Even better, in the land of Jeter and Piazza, York could blend into the background. Hanging with Tim Robbins and Susan Sarandon at the Garden was cool, but cooler still were the ketchup-slathered lunches and cozy banter at The Rye Grill & Bar near the club's practice rink in Rye, N.Y. And York's love for his adopted hometown grew fiercer while he walked to work on the morning of Sept. 11 and watched smoke spew from the Twin Towers.
But as the March 19 trade deadline loomed, word was York would be bait for Pavel Bure, despite York's first All-Star berth. York never squawked, but the rumors stung. For three years -- his entire NHL career -- Yorkie bled for the Rangers. Yes, he'd seen close pals Adam Graves and Todd Harvey shipped out, but York hoped loyalty would breed loyalty. It always had for him: York spent his entire childhood in the same house in Waterford, Mich., with his parents, Robert and Deanna, who have been happily married for more than 25 years. He stayed at Michigan State for four years. And he and his girlfriend, Aimee Cousino, have been together for six.

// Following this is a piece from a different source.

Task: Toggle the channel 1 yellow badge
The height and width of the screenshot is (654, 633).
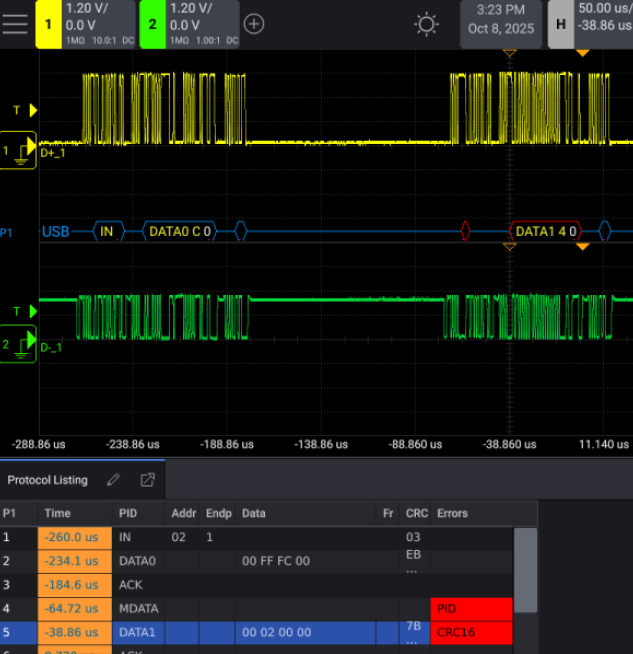Action: coord(48,24)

Then, on March 18, the Rangers pulled the trigger on the Bure trade -- and York stayed put. "Thank god Yorkie's still here," said Fleury.
Now it's the 19th, and York is all grins when he joins Bure as his linemate in a pregame practice at the Garden. The 3 p.m. deadline is only hours away, and his private hell seems over. After the workout, York joins his fellow Blueshirts for a nap across the street at Southgate Tower. He dozes off with his phone on -- just in case. Meanwhile his agent, George Bazos, grabs lunch nearby with York's dad, Bob. "I'm gonna call your wife at 3 to tell her Mike got traded," Bazos jokes.
Eleven hours later, at what seems like the other end of earth, the heart and soul of the New York Rangers steps off a near-empty flight and shuffles down an airport ramp toward his new home in Alberta, Canada.
Mike York is now the property of the Edmonton Oilers.
***
It is midnight in his new time zone. An Oilers PR guy named Warren Suitor greets York at baggage claim. Outside, York's short sleeves and overcoat shrivel in the subarctic temperatures at Edmonton International: -33 C (-27 F). To his surprise, two camera crews trail him, capping off Tuesday's round-the-clock trade deadline coverage. York is big news here. Canadians spent all day discussing player moves as if the men were trading cards.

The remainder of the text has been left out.